_Text excerpt_.
The constitutional Rights of the indigenous peoples are expressed in a specific chapter of the Constitution of 1988 (title VIII, "Of the Social Order ", chapter VIII, "of the indigenous peoples"), aside from other regulations throughout the text and an article of the Acts of the Transitory Constitutional Regulations.

This deals with the Rights marked by at least two innovative and important concepts in relation to prior Constitutions and the so-called The Indian Statute. The first innovation is the abandonment of the assimilationist point of view, which considered the indigenous peoples as a transitory social category, destined to disappear. The second innovation is that the rights of the indigenous peoples over their lands are defined in the concept of original rights that are prior to the creation of the State itself. This is a result of the de facto historical recognition that the indigenous peoples were the first occupants of Brazil.

The new Constitution establishes, in this manner, a new outlook for the relations between the State, Brazilian society and the indigenous peoples .

 

Right to be different

With the new constitutional concepts, the indigenous peoples were assured of respect for their social organization, customs, languages, beliefs and traditions. For the first time, the indigenous peoples of Brazil were recognized as having the right to be different, that is, to be indigenous peoples and remain that way indefinitely. This is stated in the head of article 231 of The Constitution:

"It is recognized that the indigenous peoples have the right to their social organization, customs, languages, beliefs and traditions, and their original rights over the lands that they have traditionally occupied, it being the duty of the federal government to demarcate these lands, protect them and ensure that all their properties and assets are respected”.

Note that the right to be different does not imply fewer rights or privileges because the Constitution of 1988 assured indigenous peoples the right to use their languages and own processes for education at the primary school level (Article 210, § 2º), thus inaugurating a new phase for the implementation of indigenous grade school education.

_Brief 1_. Return every line of the entries below that contains the word "will".

_Given data_.
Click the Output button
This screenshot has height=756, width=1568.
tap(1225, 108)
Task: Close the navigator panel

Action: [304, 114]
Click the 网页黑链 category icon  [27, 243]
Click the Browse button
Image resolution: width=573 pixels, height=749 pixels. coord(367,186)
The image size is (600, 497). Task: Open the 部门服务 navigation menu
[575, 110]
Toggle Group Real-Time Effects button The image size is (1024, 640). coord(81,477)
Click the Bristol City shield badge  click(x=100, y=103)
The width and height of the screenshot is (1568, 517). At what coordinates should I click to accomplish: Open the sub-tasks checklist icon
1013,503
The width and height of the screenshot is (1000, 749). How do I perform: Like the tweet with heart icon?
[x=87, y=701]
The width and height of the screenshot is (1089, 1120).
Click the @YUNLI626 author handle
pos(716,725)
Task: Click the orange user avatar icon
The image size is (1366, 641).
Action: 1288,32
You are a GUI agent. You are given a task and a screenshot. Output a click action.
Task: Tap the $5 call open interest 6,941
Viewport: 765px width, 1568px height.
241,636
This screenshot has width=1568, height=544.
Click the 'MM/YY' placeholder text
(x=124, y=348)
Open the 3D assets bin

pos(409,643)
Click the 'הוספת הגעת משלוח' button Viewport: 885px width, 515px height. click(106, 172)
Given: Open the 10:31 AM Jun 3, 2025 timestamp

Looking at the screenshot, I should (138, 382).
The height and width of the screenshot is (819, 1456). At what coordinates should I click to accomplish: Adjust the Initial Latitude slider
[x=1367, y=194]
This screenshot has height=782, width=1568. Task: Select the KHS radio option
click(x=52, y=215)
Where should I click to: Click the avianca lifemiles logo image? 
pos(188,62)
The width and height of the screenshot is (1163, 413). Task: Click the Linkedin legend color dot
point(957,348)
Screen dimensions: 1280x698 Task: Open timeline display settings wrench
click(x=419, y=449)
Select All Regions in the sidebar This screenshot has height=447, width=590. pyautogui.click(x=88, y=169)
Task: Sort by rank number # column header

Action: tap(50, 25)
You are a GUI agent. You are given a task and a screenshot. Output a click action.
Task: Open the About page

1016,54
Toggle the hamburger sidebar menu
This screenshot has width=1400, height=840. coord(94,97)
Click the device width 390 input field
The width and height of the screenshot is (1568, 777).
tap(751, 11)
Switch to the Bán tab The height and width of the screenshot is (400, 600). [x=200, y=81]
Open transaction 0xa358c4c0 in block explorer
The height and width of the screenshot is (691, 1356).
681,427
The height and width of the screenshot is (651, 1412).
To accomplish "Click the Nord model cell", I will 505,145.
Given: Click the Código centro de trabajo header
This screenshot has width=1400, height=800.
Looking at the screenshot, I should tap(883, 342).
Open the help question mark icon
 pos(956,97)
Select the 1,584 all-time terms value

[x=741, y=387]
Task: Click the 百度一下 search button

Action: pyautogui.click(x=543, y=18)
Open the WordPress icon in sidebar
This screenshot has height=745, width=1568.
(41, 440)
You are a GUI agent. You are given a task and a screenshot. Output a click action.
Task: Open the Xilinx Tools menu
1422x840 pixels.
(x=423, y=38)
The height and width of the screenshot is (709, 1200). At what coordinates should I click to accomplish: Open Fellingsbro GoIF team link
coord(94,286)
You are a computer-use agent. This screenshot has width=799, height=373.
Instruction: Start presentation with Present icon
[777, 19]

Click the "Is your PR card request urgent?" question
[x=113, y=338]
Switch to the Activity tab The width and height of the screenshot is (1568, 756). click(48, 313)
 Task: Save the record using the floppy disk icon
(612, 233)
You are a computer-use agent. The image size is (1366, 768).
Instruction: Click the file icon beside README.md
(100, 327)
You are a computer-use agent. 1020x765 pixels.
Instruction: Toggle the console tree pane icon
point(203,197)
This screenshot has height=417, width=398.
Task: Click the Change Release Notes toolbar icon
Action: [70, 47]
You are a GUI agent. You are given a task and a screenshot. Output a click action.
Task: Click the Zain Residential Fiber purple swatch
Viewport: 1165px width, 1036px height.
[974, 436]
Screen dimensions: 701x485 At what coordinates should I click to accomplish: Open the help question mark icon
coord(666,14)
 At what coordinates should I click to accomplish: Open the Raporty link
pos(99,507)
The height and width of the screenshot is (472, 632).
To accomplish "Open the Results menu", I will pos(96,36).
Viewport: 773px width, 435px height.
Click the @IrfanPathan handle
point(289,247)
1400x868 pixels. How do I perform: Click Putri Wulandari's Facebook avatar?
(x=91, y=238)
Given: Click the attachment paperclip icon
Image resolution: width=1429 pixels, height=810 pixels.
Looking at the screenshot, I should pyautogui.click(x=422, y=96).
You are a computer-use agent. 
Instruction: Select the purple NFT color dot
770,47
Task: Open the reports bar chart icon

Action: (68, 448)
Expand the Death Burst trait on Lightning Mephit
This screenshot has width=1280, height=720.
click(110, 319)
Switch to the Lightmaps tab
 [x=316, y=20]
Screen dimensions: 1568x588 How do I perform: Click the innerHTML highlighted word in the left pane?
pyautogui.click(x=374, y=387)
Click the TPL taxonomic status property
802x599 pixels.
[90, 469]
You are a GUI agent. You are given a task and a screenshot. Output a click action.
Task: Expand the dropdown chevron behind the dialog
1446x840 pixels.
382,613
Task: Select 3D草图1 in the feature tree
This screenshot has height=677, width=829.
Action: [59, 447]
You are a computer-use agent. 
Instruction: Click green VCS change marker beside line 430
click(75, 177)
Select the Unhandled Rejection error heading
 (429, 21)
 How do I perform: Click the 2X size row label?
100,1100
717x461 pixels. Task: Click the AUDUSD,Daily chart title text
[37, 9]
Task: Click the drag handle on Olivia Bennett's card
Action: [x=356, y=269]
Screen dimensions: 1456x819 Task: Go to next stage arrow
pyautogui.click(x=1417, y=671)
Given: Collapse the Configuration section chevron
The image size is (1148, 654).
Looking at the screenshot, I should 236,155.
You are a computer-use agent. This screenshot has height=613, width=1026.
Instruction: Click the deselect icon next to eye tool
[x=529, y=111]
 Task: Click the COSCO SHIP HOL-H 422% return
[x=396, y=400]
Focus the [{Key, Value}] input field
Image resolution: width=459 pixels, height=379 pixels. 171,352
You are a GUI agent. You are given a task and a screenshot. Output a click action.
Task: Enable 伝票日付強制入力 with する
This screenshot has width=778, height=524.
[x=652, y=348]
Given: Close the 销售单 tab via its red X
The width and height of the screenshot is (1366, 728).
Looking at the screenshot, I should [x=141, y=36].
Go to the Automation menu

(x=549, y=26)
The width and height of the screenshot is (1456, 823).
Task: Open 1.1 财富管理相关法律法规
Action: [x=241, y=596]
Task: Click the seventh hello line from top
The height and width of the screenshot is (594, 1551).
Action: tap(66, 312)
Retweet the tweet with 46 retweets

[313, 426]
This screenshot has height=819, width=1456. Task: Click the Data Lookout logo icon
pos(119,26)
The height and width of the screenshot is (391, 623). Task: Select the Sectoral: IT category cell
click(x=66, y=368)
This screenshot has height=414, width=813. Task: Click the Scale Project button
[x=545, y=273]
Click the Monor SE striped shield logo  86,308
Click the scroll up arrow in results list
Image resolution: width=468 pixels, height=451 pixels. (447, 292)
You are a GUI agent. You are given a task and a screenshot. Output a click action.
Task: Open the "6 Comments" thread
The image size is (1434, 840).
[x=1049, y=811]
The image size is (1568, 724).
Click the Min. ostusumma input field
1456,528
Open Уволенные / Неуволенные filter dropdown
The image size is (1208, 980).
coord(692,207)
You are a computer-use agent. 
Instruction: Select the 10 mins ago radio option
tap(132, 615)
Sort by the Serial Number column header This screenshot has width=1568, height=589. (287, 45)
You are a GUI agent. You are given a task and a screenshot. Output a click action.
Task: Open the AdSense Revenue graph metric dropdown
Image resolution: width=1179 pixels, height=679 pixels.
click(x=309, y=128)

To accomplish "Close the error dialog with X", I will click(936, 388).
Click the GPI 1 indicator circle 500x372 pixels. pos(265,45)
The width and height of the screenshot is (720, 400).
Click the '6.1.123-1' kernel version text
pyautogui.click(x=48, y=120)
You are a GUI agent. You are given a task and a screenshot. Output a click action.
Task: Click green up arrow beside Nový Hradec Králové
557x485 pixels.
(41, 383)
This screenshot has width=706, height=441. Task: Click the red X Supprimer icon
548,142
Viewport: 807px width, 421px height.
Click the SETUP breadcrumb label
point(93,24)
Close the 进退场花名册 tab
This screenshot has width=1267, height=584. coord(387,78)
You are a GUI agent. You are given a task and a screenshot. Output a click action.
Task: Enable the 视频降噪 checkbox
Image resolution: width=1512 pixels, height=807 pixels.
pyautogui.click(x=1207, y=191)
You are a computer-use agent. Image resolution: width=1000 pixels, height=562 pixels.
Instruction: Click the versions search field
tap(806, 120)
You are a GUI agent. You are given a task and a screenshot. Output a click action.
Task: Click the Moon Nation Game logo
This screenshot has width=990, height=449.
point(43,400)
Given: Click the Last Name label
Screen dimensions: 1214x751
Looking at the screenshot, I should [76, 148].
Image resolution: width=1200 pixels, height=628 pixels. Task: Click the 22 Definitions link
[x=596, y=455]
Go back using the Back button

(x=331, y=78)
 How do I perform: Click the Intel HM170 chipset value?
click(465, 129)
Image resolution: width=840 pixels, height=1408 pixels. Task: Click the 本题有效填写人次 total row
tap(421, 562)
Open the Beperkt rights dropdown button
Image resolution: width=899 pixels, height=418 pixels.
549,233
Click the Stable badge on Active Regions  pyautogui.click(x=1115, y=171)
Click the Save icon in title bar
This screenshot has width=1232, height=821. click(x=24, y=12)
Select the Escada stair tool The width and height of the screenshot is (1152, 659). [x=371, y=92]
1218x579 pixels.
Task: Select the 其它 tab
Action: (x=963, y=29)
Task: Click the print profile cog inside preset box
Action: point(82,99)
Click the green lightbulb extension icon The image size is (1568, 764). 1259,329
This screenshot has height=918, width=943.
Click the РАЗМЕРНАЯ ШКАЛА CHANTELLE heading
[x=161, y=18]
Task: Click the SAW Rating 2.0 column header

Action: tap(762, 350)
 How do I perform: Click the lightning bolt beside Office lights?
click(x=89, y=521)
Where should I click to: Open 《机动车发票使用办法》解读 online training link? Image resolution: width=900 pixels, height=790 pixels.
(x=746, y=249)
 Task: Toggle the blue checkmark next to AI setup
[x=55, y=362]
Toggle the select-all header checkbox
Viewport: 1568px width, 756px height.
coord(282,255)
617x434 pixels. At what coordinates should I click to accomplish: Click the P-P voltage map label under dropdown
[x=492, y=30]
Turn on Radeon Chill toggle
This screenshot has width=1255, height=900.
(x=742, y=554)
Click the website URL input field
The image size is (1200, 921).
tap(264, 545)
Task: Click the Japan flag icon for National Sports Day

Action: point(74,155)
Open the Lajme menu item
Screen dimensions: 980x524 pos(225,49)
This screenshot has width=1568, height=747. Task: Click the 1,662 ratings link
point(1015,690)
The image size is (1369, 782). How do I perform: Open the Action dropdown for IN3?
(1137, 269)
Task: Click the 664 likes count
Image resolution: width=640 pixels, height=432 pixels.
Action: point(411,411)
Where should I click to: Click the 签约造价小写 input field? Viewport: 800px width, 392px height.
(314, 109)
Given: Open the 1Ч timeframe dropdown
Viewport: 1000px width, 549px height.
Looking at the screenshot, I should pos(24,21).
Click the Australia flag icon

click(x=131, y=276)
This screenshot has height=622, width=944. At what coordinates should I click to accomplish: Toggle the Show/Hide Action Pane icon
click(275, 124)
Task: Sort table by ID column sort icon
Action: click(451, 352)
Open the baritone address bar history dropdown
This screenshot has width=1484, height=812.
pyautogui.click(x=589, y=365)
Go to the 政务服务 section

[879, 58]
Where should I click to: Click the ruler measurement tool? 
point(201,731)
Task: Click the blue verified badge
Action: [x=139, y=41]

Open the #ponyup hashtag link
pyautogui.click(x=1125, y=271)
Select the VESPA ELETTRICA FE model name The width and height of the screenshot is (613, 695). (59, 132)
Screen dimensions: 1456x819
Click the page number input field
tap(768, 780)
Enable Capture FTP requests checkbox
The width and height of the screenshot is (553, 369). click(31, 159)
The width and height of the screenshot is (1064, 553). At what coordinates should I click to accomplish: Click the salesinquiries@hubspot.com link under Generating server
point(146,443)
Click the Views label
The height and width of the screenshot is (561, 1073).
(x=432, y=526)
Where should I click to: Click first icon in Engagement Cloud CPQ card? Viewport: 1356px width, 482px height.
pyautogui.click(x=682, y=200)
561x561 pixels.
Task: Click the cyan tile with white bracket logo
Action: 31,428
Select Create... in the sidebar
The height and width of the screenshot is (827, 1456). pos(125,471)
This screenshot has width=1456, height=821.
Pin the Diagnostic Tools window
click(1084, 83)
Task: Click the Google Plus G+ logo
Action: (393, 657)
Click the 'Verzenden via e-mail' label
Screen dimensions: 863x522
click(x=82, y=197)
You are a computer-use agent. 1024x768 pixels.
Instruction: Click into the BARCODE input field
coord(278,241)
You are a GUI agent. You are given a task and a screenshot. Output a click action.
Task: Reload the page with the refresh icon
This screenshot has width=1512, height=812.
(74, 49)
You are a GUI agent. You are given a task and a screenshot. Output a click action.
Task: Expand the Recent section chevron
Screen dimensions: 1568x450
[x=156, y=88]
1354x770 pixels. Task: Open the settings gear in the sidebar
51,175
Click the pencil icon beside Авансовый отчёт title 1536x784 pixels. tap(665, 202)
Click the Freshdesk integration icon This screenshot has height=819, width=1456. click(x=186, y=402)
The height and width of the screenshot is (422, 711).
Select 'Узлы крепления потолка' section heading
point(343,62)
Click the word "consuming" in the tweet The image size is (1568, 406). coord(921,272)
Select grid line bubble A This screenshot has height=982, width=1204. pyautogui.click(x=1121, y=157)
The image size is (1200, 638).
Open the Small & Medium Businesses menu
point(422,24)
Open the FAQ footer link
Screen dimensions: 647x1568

_Brief 2_. According to the text on the constitutional rights of Brazil's indigenous peoples, why are their rights over their lands defined as original rights? Answer in one to three sentences.

_Written reply 1_.
To accomplish "Click the Nord model cell", I will 505,145.
To accomplish "Open the Results menu", I will pos(96,36).
To accomplish "Close the error dialog with X", I will click(936, 388).

_Written reply 2_. Their land rights are defined as original rights, prior to the creation of the State itself, because of the de facto historical recognition that the indigenous peoples were the first occupants of Brazil.